RECORD EXCERPTS –
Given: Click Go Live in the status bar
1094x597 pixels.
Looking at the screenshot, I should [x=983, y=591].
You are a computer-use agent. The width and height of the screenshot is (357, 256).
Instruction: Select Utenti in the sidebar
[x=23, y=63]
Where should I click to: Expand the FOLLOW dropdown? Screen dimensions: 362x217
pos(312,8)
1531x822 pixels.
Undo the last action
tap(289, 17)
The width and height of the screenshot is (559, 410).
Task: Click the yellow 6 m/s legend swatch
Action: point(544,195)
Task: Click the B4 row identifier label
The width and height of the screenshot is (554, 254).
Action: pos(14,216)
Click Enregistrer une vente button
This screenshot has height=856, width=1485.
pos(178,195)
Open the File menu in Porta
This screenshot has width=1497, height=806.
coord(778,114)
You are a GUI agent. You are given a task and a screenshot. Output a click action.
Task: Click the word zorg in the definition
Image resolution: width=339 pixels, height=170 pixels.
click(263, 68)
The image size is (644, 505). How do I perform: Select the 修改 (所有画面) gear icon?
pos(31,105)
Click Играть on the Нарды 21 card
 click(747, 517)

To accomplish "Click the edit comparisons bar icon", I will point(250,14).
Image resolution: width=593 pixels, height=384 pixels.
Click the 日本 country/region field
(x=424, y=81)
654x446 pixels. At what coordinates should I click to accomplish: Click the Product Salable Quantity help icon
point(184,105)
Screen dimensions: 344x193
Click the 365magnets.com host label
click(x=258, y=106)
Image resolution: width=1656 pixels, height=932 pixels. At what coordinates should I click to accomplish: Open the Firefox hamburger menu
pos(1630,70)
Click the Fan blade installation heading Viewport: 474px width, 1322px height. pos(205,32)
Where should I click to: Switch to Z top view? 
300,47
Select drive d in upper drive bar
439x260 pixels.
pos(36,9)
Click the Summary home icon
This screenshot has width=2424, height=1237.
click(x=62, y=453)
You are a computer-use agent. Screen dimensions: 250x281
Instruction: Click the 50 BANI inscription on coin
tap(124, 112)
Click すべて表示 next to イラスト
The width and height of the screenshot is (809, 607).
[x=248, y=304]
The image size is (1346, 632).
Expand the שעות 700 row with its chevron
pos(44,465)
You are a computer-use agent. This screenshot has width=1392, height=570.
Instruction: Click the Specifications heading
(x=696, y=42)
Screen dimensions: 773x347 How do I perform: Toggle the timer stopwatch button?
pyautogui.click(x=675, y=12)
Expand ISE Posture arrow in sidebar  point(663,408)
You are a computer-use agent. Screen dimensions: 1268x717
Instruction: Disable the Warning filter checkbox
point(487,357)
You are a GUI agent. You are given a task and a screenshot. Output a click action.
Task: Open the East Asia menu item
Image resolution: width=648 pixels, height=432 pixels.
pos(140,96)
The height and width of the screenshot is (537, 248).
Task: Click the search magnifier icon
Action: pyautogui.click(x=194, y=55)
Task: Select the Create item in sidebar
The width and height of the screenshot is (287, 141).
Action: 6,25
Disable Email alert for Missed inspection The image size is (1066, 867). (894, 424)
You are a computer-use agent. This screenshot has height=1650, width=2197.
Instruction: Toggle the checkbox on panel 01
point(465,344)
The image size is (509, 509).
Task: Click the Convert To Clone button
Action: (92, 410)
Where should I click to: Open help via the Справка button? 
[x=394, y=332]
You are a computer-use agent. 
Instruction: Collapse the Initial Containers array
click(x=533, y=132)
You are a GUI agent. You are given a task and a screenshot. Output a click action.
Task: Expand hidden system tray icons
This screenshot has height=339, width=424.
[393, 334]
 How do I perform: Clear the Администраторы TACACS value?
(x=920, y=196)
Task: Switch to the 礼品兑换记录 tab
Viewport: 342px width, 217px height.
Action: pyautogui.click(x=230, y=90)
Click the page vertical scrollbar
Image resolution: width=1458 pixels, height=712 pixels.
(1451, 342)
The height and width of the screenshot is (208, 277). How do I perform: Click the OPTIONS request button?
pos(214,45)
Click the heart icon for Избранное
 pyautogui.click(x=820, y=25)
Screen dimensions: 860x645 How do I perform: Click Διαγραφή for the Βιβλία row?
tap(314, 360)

THE PROBLEM – Copy out every line of the listing above, character for character.

SOLUTION TO THIS TASK –
Given: Click Go Live in the status bar
1094x597 pixels.
Looking at the screenshot, I should [x=983, y=591].
You are a computer-use agent. The width and height of the screenshot is (357, 256).
Instruction: Select Utenti in the sidebar
[x=23, y=63]
Where should I click to: Expand the FOLLOW dropdown? Screen dimensions: 362x217
pos(312,8)
1531x822 pixels.
Undo the last action
tap(289, 17)
The width and height of the screenshot is (559, 410).
Task: Click the yellow 6 m/s legend swatch
Action: point(544,195)
Task: Click the B4 row identifier label
The width and height of the screenshot is (554, 254).
Action: pos(14,216)
Click Enregistrer une vente button
This screenshot has height=856, width=1485.
pos(178,195)
Open the File menu in Porta
This screenshot has width=1497, height=806.
coord(778,114)
You are a GUI agent. You are given a task and a screenshot. Output a click action.
Task: Click the word zorg in the definition
Image resolution: width=339 pixels, height=170 pixels.
click(263, 68)
The image size is (644, 505). How do I perform: Select the 修改 (所有画面) gear icon?
pos(31,105)
Click Играть on the Нарды 21 card
 click(747, 517)

To accomplish "Click the edit comparisons bar icon", I will point(250,14).
Image resolution: width=593 pixels, height=384 pixels.
Click the 日本 country/region field
(x=424, y=81)
654x446 pixels. At what coordinates should I click to accomplish: Click the Product Salable Quantity help icon
point(184,105)
Screen dimensions: 344x193
Click the 365magnets.com host label
click(x=258, y=106)
Image resolution: width=1656 pixels, height=932 pixels. At what coordinates should I click to accomplish: Open the Firefox hamburger menu
pos(1630,70)
Click the Fan blade installation heading Viewport: 474px width, 1322px height. pos(205,32)
Where should I click to: Switch to Z top view? 
300,47
Select drive d in upper drive bar
439x260 pixels.
pos(36,9)
Click the Summary home icon
This screenshot has width=2424, height=1237.
click(x=62, y=453)
You are a computer-use agent. Screen dimensions: 250x281
Instruction: Click the 50 BANI inscription on coin
tap(124, 112)
Click すべて表示 next to イラスト
The width and height of the screenshot is (809, 607).
[x=248, y=304]
The image size is (1346, 632).
Expand the שעות 700 row with its chevron
pos(44,465)
You are a computer-use agent. This screenshot has width=1392, height=570.
Instruction: Click the Specifications heading
(x=696, y=42)
Screen dimensions: 773x347 How do I perform: Toggle the timer stopwatch button?
pyautogui.click(x=675, y=12)
Expand ISE Posture arrow in sidebar  point(663,408)
You are a computer-use agent. Screen dimensions: 1268x717
Instruction: Disable the Warning filter checkbox
point(487,357)
You are a GUI agent. You are given a task and a screenshot. Output a click action.
Task: Open the East Asia menu item
Image resolution: width=648 pixels, height=432 pixels.
pos(140,96)
The height and width of the screenshot is (537, 248).
Task: Click the search magnifier icon
Action: pyautogui.click(x=194, y=55)
Task: Select the Create item in sidebar
The width and height of the screenshot is (287, 141).
Action: 6,25
Disable Email alert for Missed inspection The image size is (1066, 867). (894, 424)
You are a computer-use agent. This screenshot has height=1650, width=2197.
Instruction: Toggle the checkbox on panel 01
point(465,344)
The image size is (509, 509).
Task: Click the Convert To Clone button
Action: (92, 410)
Where should I click to: Open help via the Справка button? 
[x=394, y=332]
You are a computer-use agent. 
Instruction: Collapse the Initial Containers array
click(x=533, y=132)
You are a GUI agent. You are given a task and a screenshot. Output a click action.
Task: Expand hidden system tray icons
This screenshot has height=339, width=424.
[393, 334]
 How do I perform: Clear the Администраторы TACACS value?
(x=920, y=196)
Task: Switch to the 礼品兑换记录 tab
Viewport: 342px width, 217px height.
Action: pyautogui.click(x=230, y=90)
Click the page vertical scrollbar
Image resolution: width=1458 pixels, height=712 pixels.
(1451, 342)
The height and width of the screenshot is (208, 277). How do I perform: Click the OPTIONS request button?
pos(214,45)
Click the heart icon for Избранное
 pyautogui.click(x=820, y=25)
Screen dimensions: 860x645 How do I perform: Click Διαγραφή for the Βιβλία row?
tap(314, 360)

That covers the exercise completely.